2)      En cas de nomination des juges devant siéger dans la chambre compétente, à la lumière du droit national, afin de connaître du recours ainsi introduit, l’article 267, troisième alinéa, TFUE, lu conjointement avec l’article 19, paragraphe 1, et l’article 2 TUE, ainsi que l’article 47 de la Charte doit-il être interprété en ce sens qu’une chambre créée ex nihilo au sein d’une juridiction de dernière instance d’un État membre, compétente afin de connaître du litige relatif à un juge d’une juridiction nationale, auteur d’un recours, chambre dans laquelle doivent siéger uniquement des juges choisis par l’autorité nationale chargée de veiller à l’indépendance des juridictions ([le CNM]) – laquelle, en raison de son modèle de constitution et de son mode de fonctionnement, n’offre pas de garantie d’indépendance par rapport aux pouvoirs législatif et exécutif, constitue une juridiction indépendante au sens du droit de l’Union ?
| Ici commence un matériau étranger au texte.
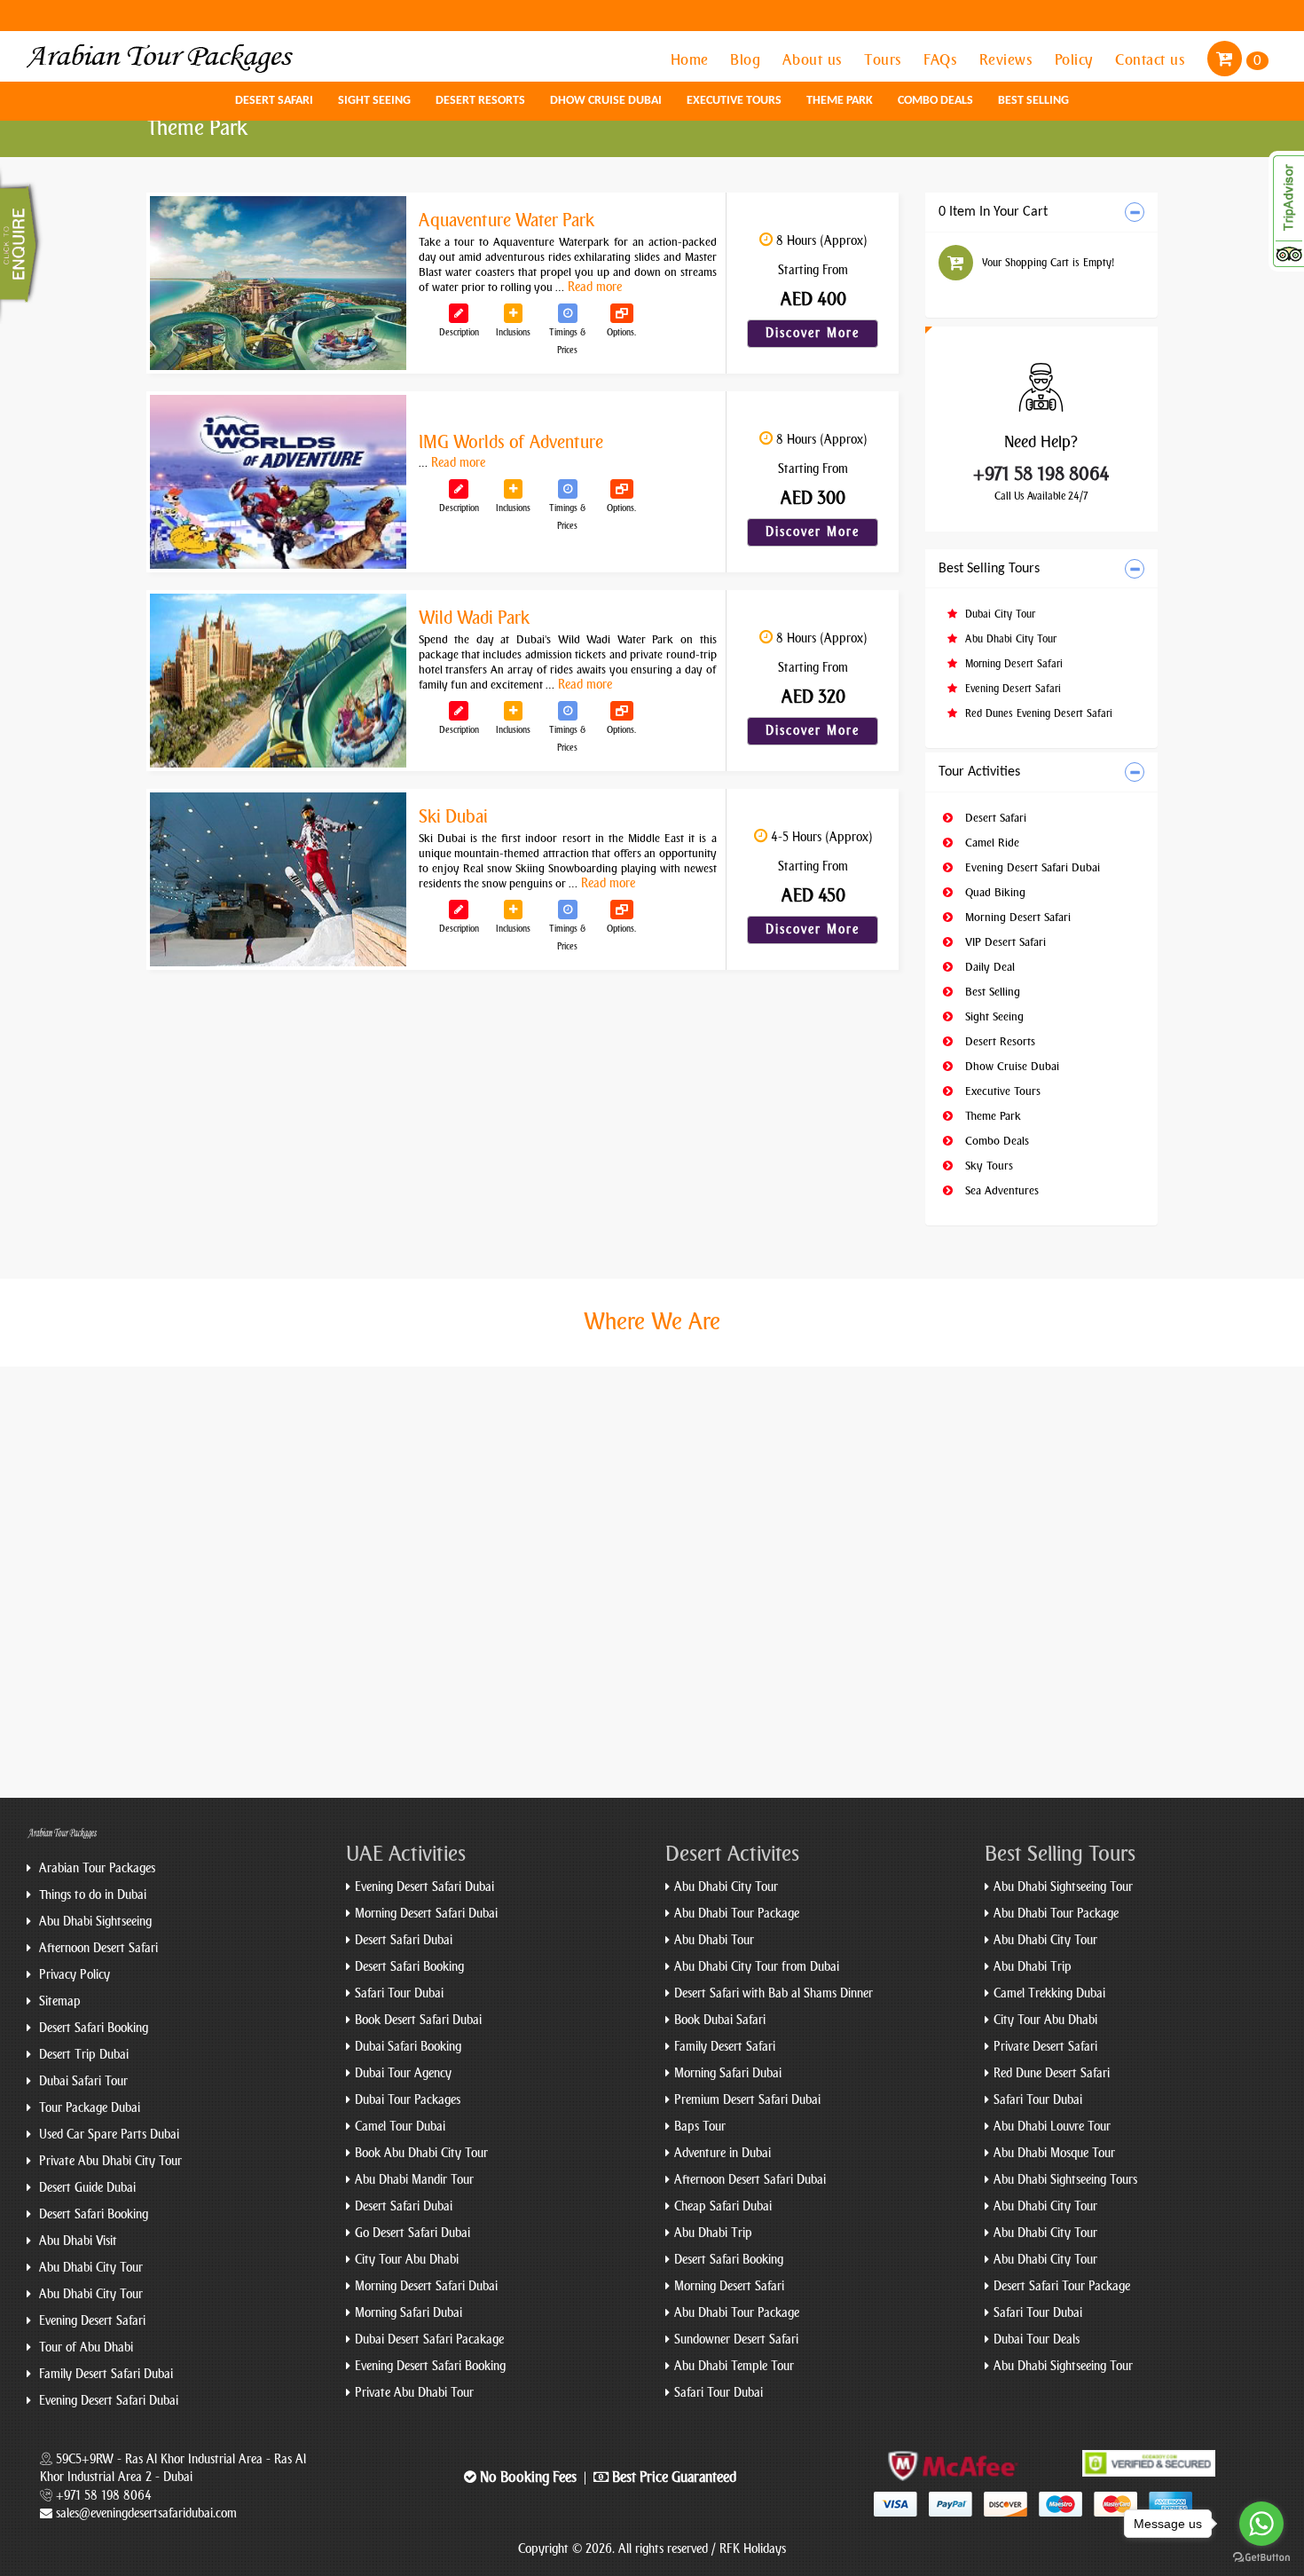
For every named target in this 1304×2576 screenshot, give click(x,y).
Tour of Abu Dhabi (84, 2347)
3)      En cas de réponse négative à la deuxième question, l’article 267, troisième alinéa, TFUE, lu conjointement avec l’article 19, paragraphe 1, et l’article 2 TUE, ainsi que l’article 47 de la Charte, doit-il être interprété en ce sens qu’une chambre non compétente d’une juridiction de dernière instance d’un État membre qui satisfait aux exigences que le droit de l’Union impose pour une juridiction, ladite chambre étant saisie d’un recours dans une affaire relevant du droit de l’Union, se doit d’écarter l’application des dispositions de la loi nationale qui excluent sa compétence dans cette même affaire ? »

IV.    La procédure devant la Cour

45.      Par décision de la Cour, les présentes affaires ont été jointes aux fins de la procédure écrite et orale ainsi que de l’arrêt.

46.      Par ordonnance du 26 novembre 2018, le président de la Cour a fait droit à la demande, formulée par la juridiction de renvoi, portant sur l’application de la procédure préjudicielle accélérée conformément à l’article 23 bis du statut de la Cour de justice de l’Union européenne et à l’article 105, paragraphe 1, du règlement de procédure de la Cour (19).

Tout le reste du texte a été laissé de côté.